→ **Task A**:
In the touch-layer passage, what may the touch electrode connection lines 192 and 194 overlap so the aperture ratio is not lowered?

→ **Page excerpt**:
..........

The touch electrode connection lines 192 and 194 may electrically connect the touch electrodes 195 and 196 to each other. The touch electrode connection lines 192 and 194 and the touch electrodes 195 and 196 may be positioned on different layers while the touch insulating film 193 is interposed therebetween.
The touch electrode connection lines 192 and 194 may overlap the bank layer 165, thereby preventing an aperture ratio from being lowered.
In one example, a portion of the touch electrode connection line 192 may extend along upper and side surfaces of the encapsulation layer 180 and upper and side surfaces of the dam DAM and then may be electrically connected to a touch driver circuit (not shown) through a pad 198. Thus, the touch electrodes 195 and 196 may be electrically connected to the touch driver circuit.
The portion of the touch electrode connection line 192 may receive a touch driving signal from the touch driver circuit and transmit the same to the touch electrodes 195 and 196, and may receive a touch sensing signal from the touch electrodes 195 and 196 and may transmit the same to the touch driver circuit.
A touch protective film 197 may be disposed on the touch electrodes 195 and 196. In the drawing, it is shown that the touch protective film 197 is disposed only on the touch electrodes 195 and 196. However, implementations of the present disclosure are not limited thereto. The touch protective film 197 may extend to an inner end or an outer end of the dam DAM and thus may also be disposed on the touch electrode connection line 192.
Further, a color filter (not shown) may be further disposed on the encapsulation layer 180, and the color filter may be positioned on the touch layer 190 or between the encapsulation layer 180 and the touch layer 190.
In FIG. 6, the display device 100 of the display area AA may have a following stacked structure. The buffer layer 105 may be disposed on the substrate 10 including the display area AA and the non-display area NA, and the first insulating layer 110 may be disposed on the buffer layer 105. The fourth semiconductor layer 115 of the light-emission transistor T4 and the sixth semiconductor layer 215 of the reset transistor T6 may be disposed on the first insulating layer 110, and the second insulating layer 120 may be disposed on the first insulating layer 110, the fourth semiconductor layer, and the sixth semiconductor layer.
The low-potential driving power line VSSL, the fourth gate electrode 125 of the light-emission transistor T4, and a sixth gate electrode 225 of the reset transistor T6 may be disposed on the second insulating layer 120. The third insulating layer 135 may be disposed on the second insulating layer 120, the low-potential driving power line VSSL, the fourth gate electrode 125, and the sixth gate electrode 225. Although not shown in FIG. 6, both of the fourth gate electrode 125 and the sixth gate electrode 225 may contact a emission signal line.
The first electrode 140 and the second electrode 140 of the light-emission transistor T4 and the first electrode 240 and the second electrode 240 of the reset transistor T6 may be disposed on the third insulating layer 135. The first electrode 140 and the second electrode 140 of the light-emission transistor T4 may be in contact with the fourth semiconductor layer 115 via the first contact hole, and the first electrode 240 and the second electrode 240 of the reset transistor T6 may be in contact with the sixth semiconductor layer 215 via the second contact hole. The protective film 145 may be disposed on the third insulating layer 135, the first electrode 140 and the second electrode 140 of the light-emission transistor T4, and the first electrode 240 and the second electrode 240 of the reset transistor T6.

..........

→ **Data extract**:

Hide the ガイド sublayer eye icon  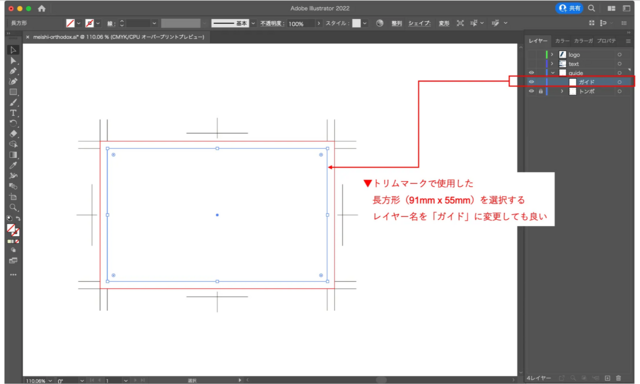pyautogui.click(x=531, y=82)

..........

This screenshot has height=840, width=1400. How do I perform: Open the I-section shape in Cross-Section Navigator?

..........

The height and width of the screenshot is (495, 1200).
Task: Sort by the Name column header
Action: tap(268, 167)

..........

→ **Task B**:
Write out the records from the line that contains "The height and" through the line that contains "Action: tap(268, 167)", both lines included.

→ **Exercise solution A**:
The bank layer 165.

→ **Exercise solution B**:
The height and width of the screenshot is (495, 1200).
Task: Sort by the Name column header
Action: tap(268, 167)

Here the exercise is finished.